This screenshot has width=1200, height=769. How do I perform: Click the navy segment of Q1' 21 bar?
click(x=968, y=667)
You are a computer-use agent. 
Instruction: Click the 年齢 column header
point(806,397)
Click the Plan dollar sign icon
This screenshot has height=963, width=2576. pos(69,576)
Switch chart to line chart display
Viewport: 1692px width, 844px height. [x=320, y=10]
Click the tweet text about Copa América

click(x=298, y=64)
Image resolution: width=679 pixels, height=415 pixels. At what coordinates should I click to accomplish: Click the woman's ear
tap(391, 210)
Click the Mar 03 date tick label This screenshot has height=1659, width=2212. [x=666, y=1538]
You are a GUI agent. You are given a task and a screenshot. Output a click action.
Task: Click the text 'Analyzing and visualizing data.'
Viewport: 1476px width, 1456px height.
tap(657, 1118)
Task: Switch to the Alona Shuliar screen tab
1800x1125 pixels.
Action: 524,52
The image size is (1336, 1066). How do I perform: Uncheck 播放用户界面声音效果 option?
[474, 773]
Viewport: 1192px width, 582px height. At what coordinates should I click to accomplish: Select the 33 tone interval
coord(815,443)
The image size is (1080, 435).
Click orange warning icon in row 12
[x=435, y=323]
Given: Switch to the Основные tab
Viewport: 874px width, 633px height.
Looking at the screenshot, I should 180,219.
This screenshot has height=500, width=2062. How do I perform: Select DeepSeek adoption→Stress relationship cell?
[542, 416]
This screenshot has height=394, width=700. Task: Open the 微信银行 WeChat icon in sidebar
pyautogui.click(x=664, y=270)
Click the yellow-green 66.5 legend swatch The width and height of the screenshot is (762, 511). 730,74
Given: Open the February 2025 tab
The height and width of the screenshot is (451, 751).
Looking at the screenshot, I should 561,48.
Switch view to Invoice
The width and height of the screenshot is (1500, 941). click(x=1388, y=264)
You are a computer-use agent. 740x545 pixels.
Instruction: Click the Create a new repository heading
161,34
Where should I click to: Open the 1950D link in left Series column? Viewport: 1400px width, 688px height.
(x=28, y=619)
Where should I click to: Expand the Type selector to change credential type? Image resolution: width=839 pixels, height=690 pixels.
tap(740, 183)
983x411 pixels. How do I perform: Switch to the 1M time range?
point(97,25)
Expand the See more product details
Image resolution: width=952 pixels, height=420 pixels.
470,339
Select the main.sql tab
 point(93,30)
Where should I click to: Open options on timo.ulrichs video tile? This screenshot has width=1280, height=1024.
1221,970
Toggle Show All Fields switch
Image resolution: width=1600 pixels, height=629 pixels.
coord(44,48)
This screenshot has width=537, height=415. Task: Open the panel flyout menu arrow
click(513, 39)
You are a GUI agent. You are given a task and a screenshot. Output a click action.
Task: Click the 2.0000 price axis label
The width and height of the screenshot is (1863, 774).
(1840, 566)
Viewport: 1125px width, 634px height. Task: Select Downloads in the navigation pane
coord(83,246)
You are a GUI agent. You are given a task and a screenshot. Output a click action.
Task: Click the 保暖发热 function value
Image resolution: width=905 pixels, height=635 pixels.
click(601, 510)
::::::::::
Task requirements: Each record above is to be reproduced exactly, in full.

Exercise solution:
This screenshot has width=1200, height=769. How do I perform: Click the navy segment of Q1' 21 bar?
click(x=968, y=667)
You are a computer-use agent. 
Instruction: Click the 年齢 column header
point(806,397)
Click the Plan dollar sign icon
This screenshot has height=963, width=2576. pos(69,576)
Switch chart to line chart display
Viewport: 1692px width, 844px height. [x=320, y=10]
Click the tweet text about Copa América

click(x=298, y=64)
Image resolution: width=679 pixels, height=415 pixels. At what coordinates should I click to accomplish: Click the woman's ear
tap(391, 210)
Click the Mar 03 date tick label This screenshot has height=1659, width=2212. [x=666, y=1538]
You are a GUI agent. You are given a task and a screenshot. Output a click action.
Task: Click the text 'Analyzing and visualizing data.'
Viewport: 1476px width, 1456px height.
tap(657, 1118)
Task: Switch to the Alona Shuliar screen tab
1800x1125 pixels.
Action: 524,52
The image size is (1336, 1066). How do I perform: Uncheck 播放用户界面声音效果 option?
[474, 773]
Viewport: 1192px width, 582px height. At what coordinates should I click to accomplish: Select the 33 tone interval
coord(815,443)
The image size is (1080, 435).
Click orange warning icon in row 12
[x=435, y=323]
Given: Switch to the Основные tab
Viewport: 874px width, 633px height.
Looking at the screenshot, I should 180,219.
This screenshot has height=500, width=2062. How do I perform: Select DeepSeek adoption→Stress relationship cell?
[542, 416]
This screenshot has height=394, width=700. Task: Open the 微信银行 WeChat icon in sidebar
pyautogui.click(x=664, y=270)
Click the yellow-green 66.5 legend swatch The width and height of the screenshot is (762, 511). 730,74
Given: Open the February 2025 tab
The height and width of the screenshot is (451, 751).
Looking at the screenshot, I should 561,48.
Switch view to Invoice
The width and height of the screenshot is (1500, 941). click(x=1388, y=264)
You are a computer-use agent. 740x545 pixels.
Instruction: Click the Create a new repository heading
161,34
Where should I click to: Open the 1950D link in left Series column? Viewport: 1400px width, 688px height.
(x=28, y=619)
Where should I click to: Expand the Type selector to change credential type? Image resolution: width=839 pixels, height=690 pixels.
tap(740, 183)
983x411 pixels. How do I perform: Switch to the 1M time range?
point(97,25)
Expand the See more product details
Image resolution: width=952 pixels, height=420 pixels.
470,339
Select the main.sql tab
 point(93,30)
Where should I click to: Open options on timo.ulrichs video tile? This screenshot has width=1280, height=1024.
1221,970
Toggle Show All Fields switch
Image resolution: width=1600 pixels, height=629 pixels.
coord(44,48)
This screenshot has width=537, height=415. Task: Open the panel flyout menu arrow
click(513, 39)
You are a GUI agent. You are given a task and a screenshot. Output a click action.
Task: Click the 2.0000 price axis label
The width and height of the screenshot is (1863, 774).
(1840, 566)
Viewport: 1125px width, 634px height. Task: Select Downloads in the navigation pane
coord(83,246)
You are a GUI agent. You are given a task and a screenshot. Output a click action.
Task: Click the 保暖发热 function value
Image resolution: width=905 pixels, height=635 pixels.
click(601, 510)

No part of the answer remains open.